Относясь совершенно безучастно к тому, что происходило, он стоял одиноко в стороне; согнутая правая рука его прикасалась к дереву, и к ней он прислонился головой. Ни к кому не подходя и ни с кем не разговаривая, он имел вид человека или больного, или озабоченного до потери самообладания.
Хоры в это время оканчивали музыкальные номера по программе, не обращая внимания на душевное состояние слушателей; дежурный по караулам явился к государю и испросил его разрешения подать повестку.

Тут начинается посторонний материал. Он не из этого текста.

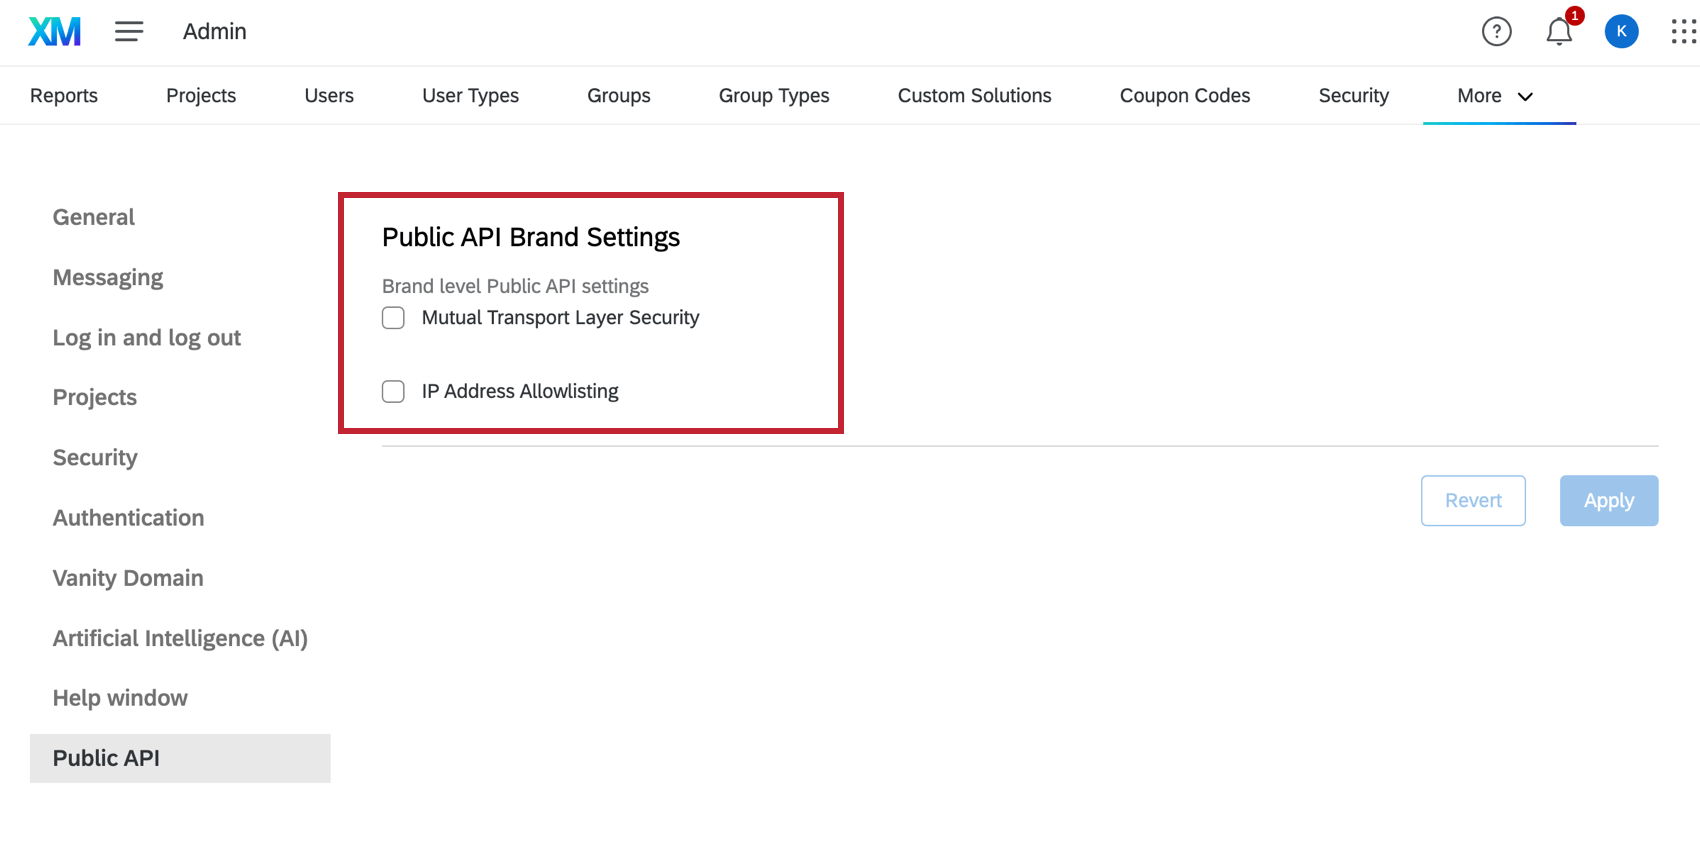Expand the More dropdown in navigation
The image size is (1700, 850).
pos(1495,96)
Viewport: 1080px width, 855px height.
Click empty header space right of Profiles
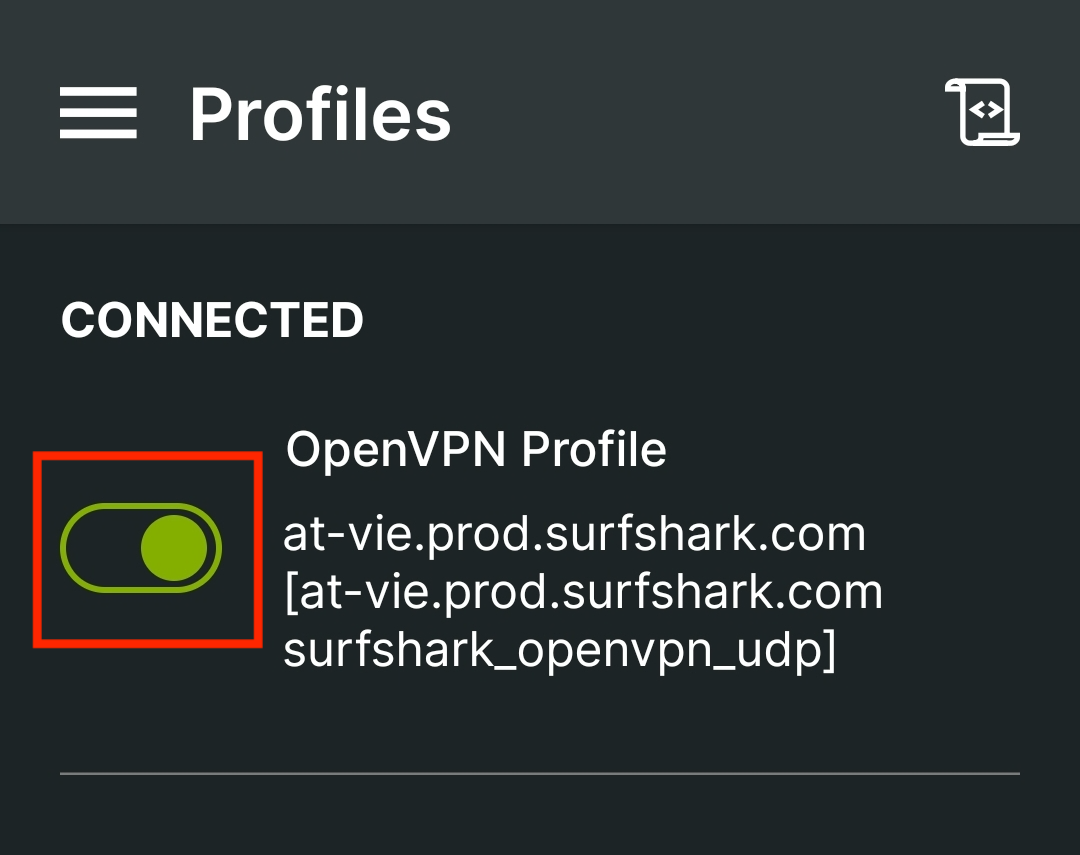(x=700, y=113)
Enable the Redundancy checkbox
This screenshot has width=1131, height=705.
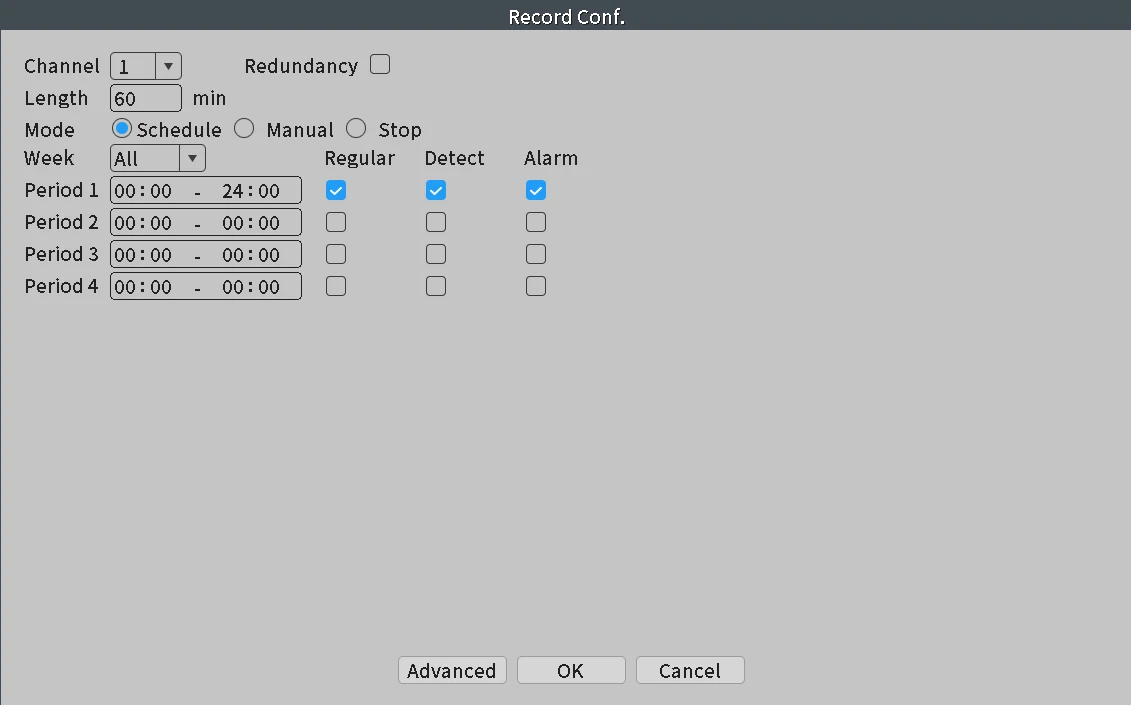380,64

Вышли горнист и барабанщик, пробили повестку, хоры сыграли последнюю пьесу, и взвились, одна за другой, три ракеты – сигнал начала зори. Раздались залпы в парках расположения артиллерийских частей, и совместно со всеми барабанщиками и горнистами хоры музыки проиграли традиционную парадную зорю и «Коль славен».

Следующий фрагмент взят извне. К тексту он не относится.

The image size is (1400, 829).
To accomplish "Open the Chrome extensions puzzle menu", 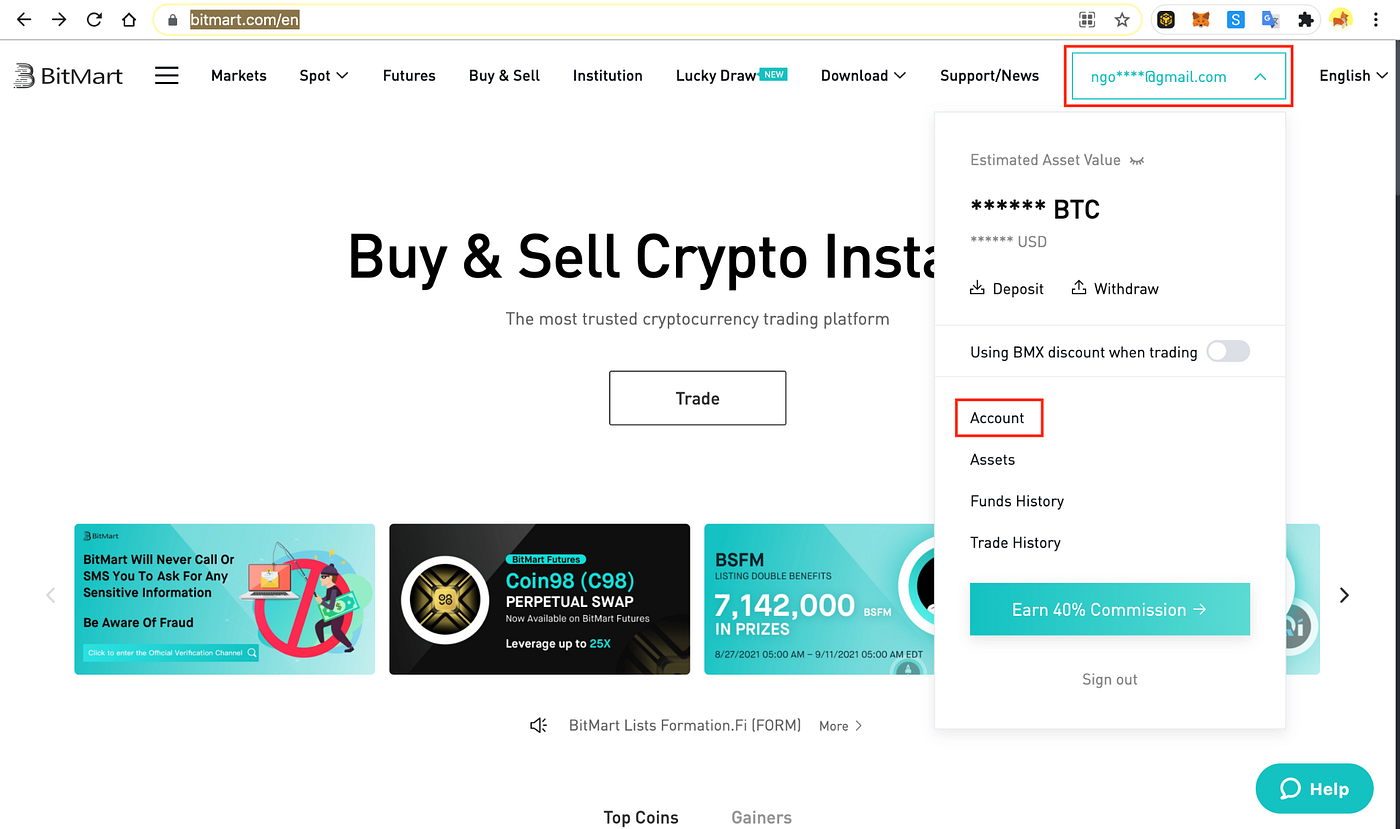I will 1306,19.
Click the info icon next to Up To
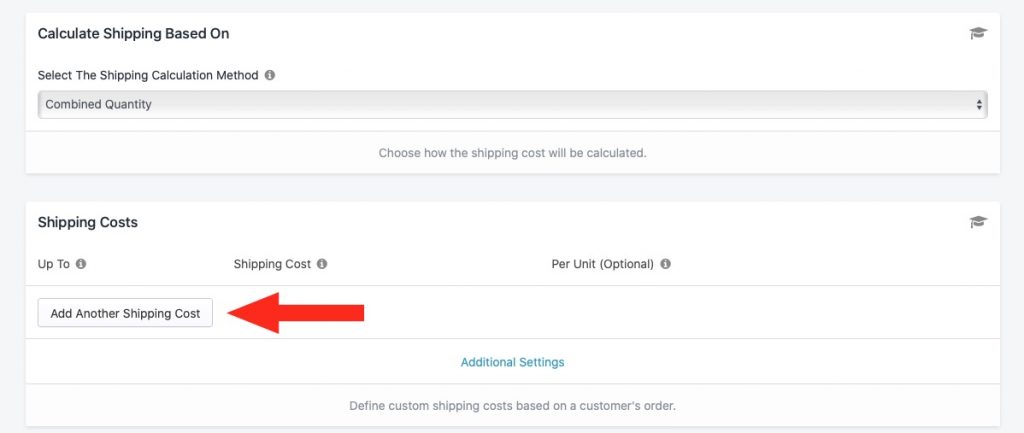This screenshot has width=1024, height=433. 81,264
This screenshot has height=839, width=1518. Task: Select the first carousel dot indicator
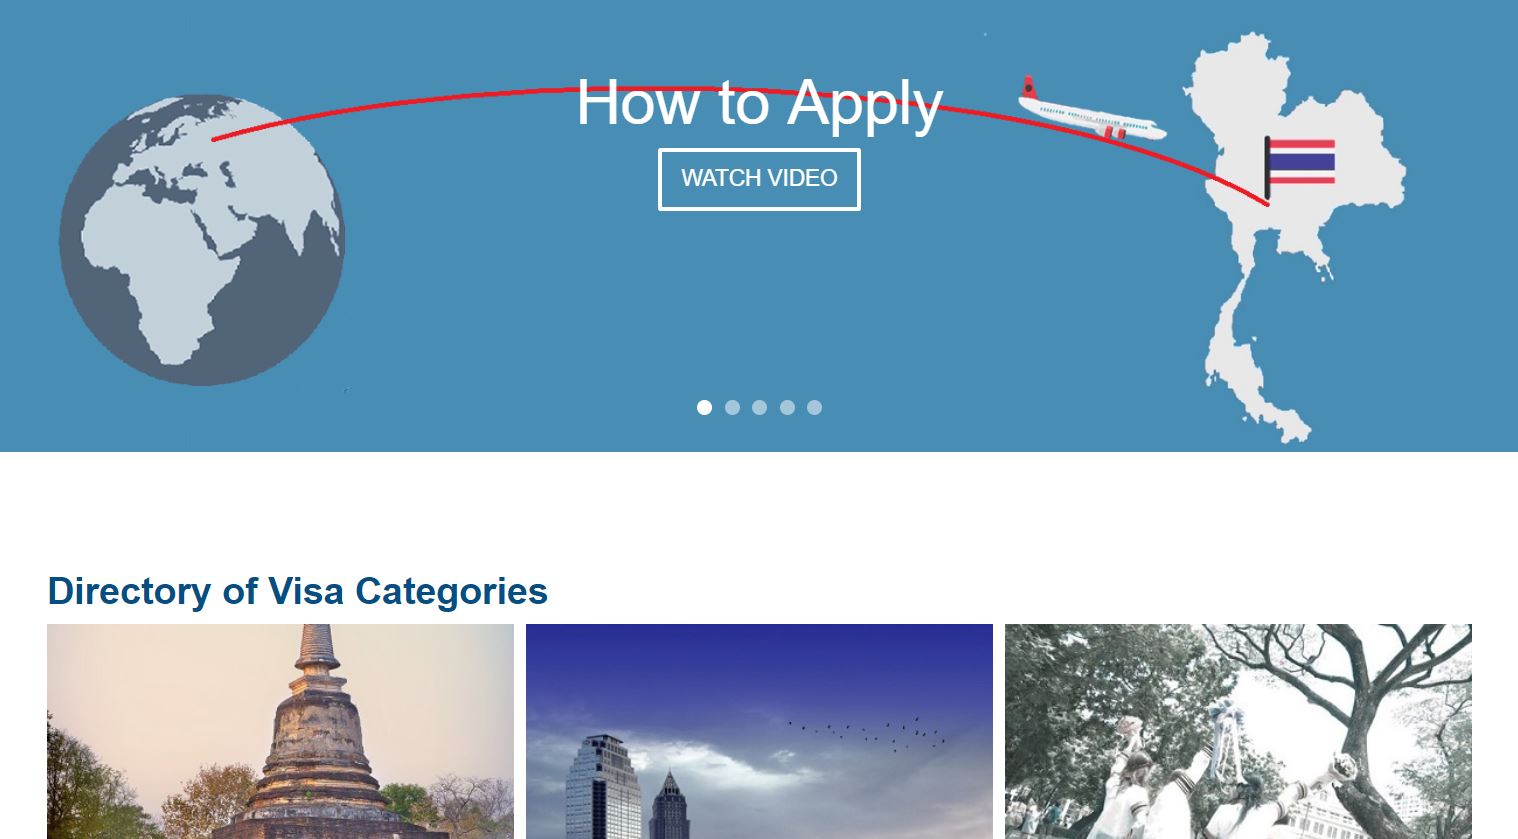704,407
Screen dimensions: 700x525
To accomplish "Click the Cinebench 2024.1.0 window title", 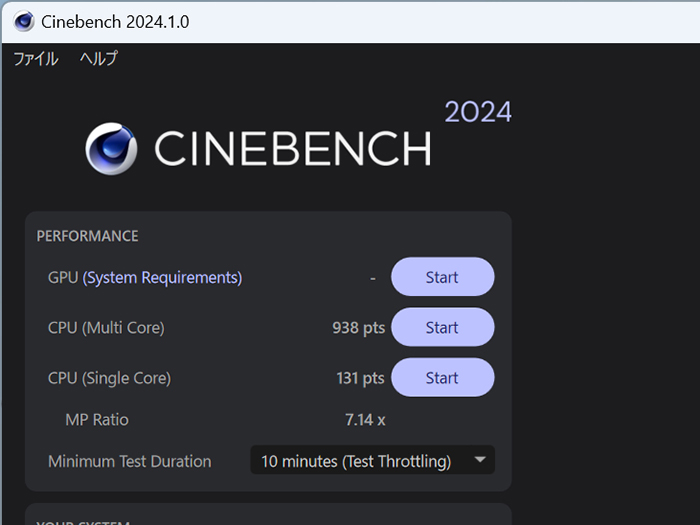I will pos(115,21).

После ее окончания скомандовали: «На молитву – шапки долой!», и штаб-горнист, выйдя на середину, став лицом к государю, внятно, отчетливо прочитал «Отче наш».
Во время этой молитвы, в тиши, окружавшей меня, я взглянул на государя: я был убежден, что «Бранный воевода» ему и в голову не приходил и что он никак не думал, что эта «зоря с церемонией» со своим кажущимся беззаботным великолепием заключит собою эпоху…
Над вопросом обоснования поводов к возникновению войны многие умные люди ломают свои головы. При моем искреннем стремлении как можно ближе подойти к правдивому выяснению этой ужасной катастрофы у меня опускаются руки.
Несмотря на высокое положение, которое я занимал в царской России, небольшая часть работы, приведшая к войне, происходила на моих глазах.
Эту именно деятельность я могу описать и хочу сделать это вне зависимости от прошлого и не щадя себя самого.
В начале 1914 года в русском Военном министерстве войны не ожидали. В Главном управлении Генерального штаба в конце зимы 1913–1914 годов расписания лагерных сборов составлялись, как обыкновенно: отдельные части отдаленных округов, в том числе и западного пограничного района, должны были прибыть в Красное Село. Как обыкновенно, в мае все войска покинули свои казармы, артиллерия приступила к практической стрельбе. В июле – готовились к проектированным еще зимой маневрам. Противоположно спокойствию в армии, в печати политический горизонт омрачался все более и более. Убийство наследника австрийского престола и австро-сербский конфликт являлись отдаленными сверканиями молний; путешествие французского президента в Петербург – сгущением грозовых туч над Невой; господствовала невыносимая, давящая духота!